Oil speculators do run up prices unfairly, just to make a killing. Although the media castigated President George W. Bush for suggesting that speculators were responsible for the dramatic 2008 spike in gas prices, it turns out he was on to something. Oil is his family business, after all. In May 2011, the Commodity Futures Trading Association filed a lawsuit against two traders from the Swiss firm Arcadia Petroleum Ltd., accusing them of buying millions of barrels of oil in the first quarter of 2008 to create an illusion that U.S. inventory was critically low. They reaped more than $50 million selling the oil back. Stay tuned to this case, which will hinge on whether supplies were already low when the purchasing began.

Regulatory Climate

The 2010 oil spill in the Gulf of Mexico from the damaged BP Horizon deepwater drilling platform stiffened the regulatory climate for U.S. oil production. The Bureau of Ocean Energy Management, a new Department of Interior agency created hastily after the spill, understandably has a huge backlog in approving and renewing drilling permits. Gulf oil production will be nowhere near capacity until around 2014. Moreover, proposals for new offshore exploration on the Pacific and Atlantic coasts have dried up. Alaska Pipeline flow is far below capacity because access to crude oil is being prevented by environmental lawsuits and regulations. In addition, the Exxon Valdez spill has become the oil industry’s vampire, refusing to die and sucking the life from offshore production in Alaska. The industry fears the regulatory noose will tighten further if President Barack Obama is reelected.

Refining Capacity

Currently, U.S. refineries are not operating at peak production because gasoline stores are not depleted. A considerable amount of U.S. gasoline production is being sold overseas at a premium to countries that do not have adequate refining capability. Refiner’s profits are a factor in recent increased gas prices. Therefore, make a point to fill up at stations that offer consistently lower prices.

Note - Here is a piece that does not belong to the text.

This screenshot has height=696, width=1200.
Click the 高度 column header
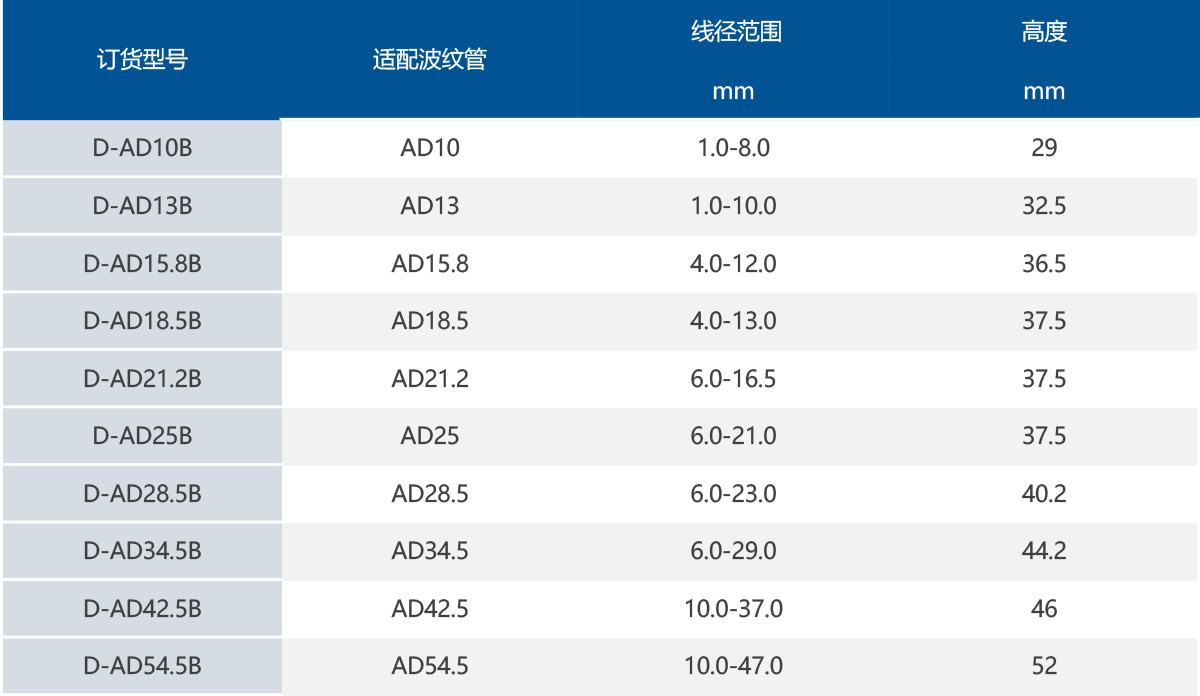[1044, 32]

Worldwide Energy Demand and OPEC Production Quotas

The U.S. Energy Information Administration predicts that 2011 worldwide oil consumption will hit a record 88 million barrels per day. Demand for other fossil fuels will also hit all-time highs. Most of this increased demand is from developing countries.

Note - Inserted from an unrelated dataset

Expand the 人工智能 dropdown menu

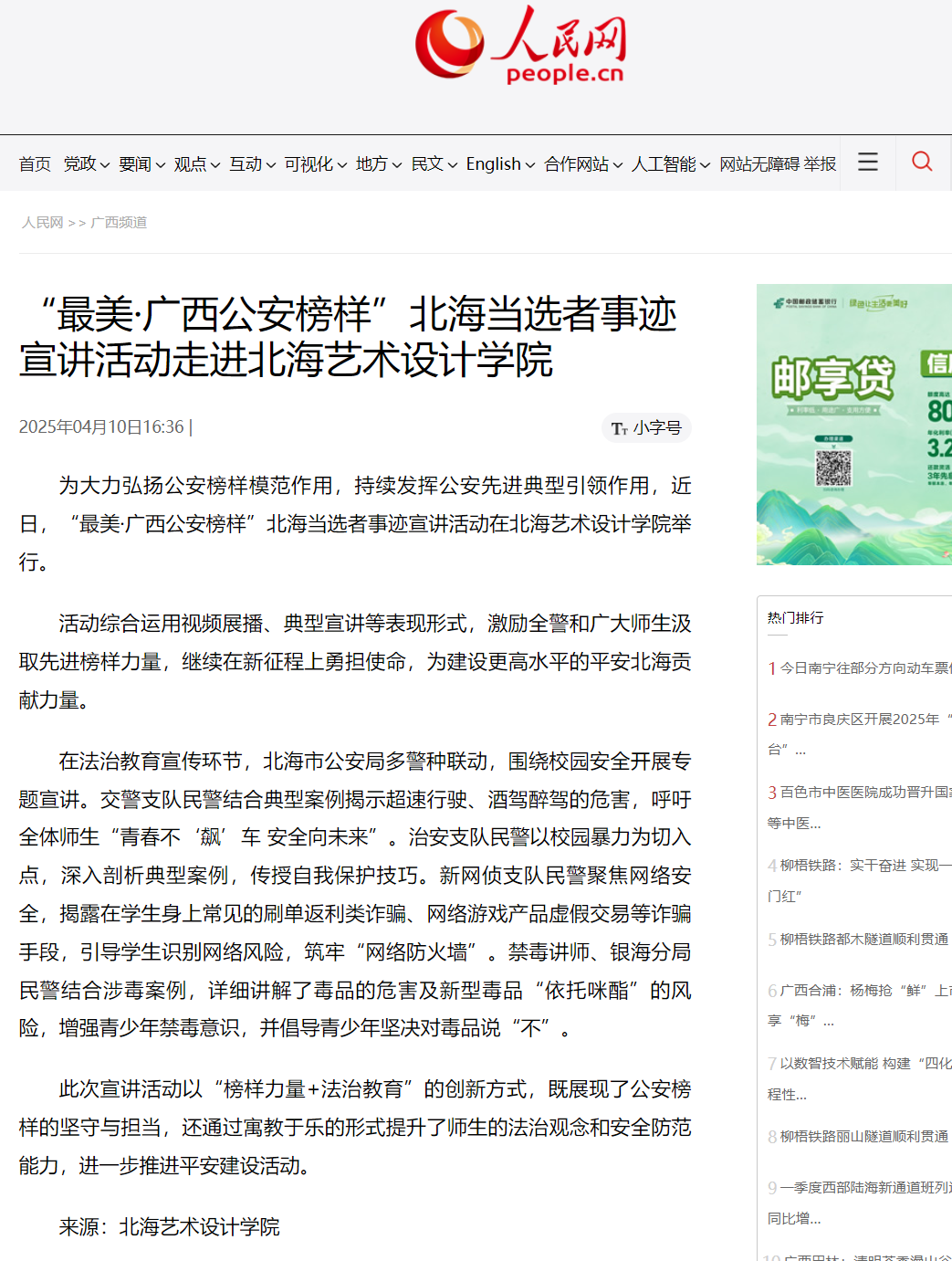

Today, 30 million barrels of oil per day is produced by 11 counties in the Organization of Petroleum Exporting Countries (OPEC) Cartel. On occasion, OPEC will increase production in response to rising prices. But this June, they have declined to do so, with Africa and South American members apparently happy with current profits and in practice unable to increase production due to technological hurdles. OPEC sees a time in the not-too-distant future where the America and Europe will hardly be needed as customers, so we cannot expect to be catered to.

Despite all this uncertainty, one thing that is guaranteed is that increasing demand for gas is unsustainable without either greatly increased prices or expanded production. It is unconscionable for America not to develop its own fossil fuel resources because this would clearly lower prices and stabilize markets. If the price of oil keeps on climbing, then we doom hundreds of millions of people in developing countries to otherwise avoidable poverty because they will not be able to afford modern trucking, shipping and airline industries that efficiently move products to market.

The American people have the power to mitigate these factors; their purchasing power and the officials they elect can make the difference. 



-Dr. C. Leigh Broadhurst is a research geochemist and geobotanist.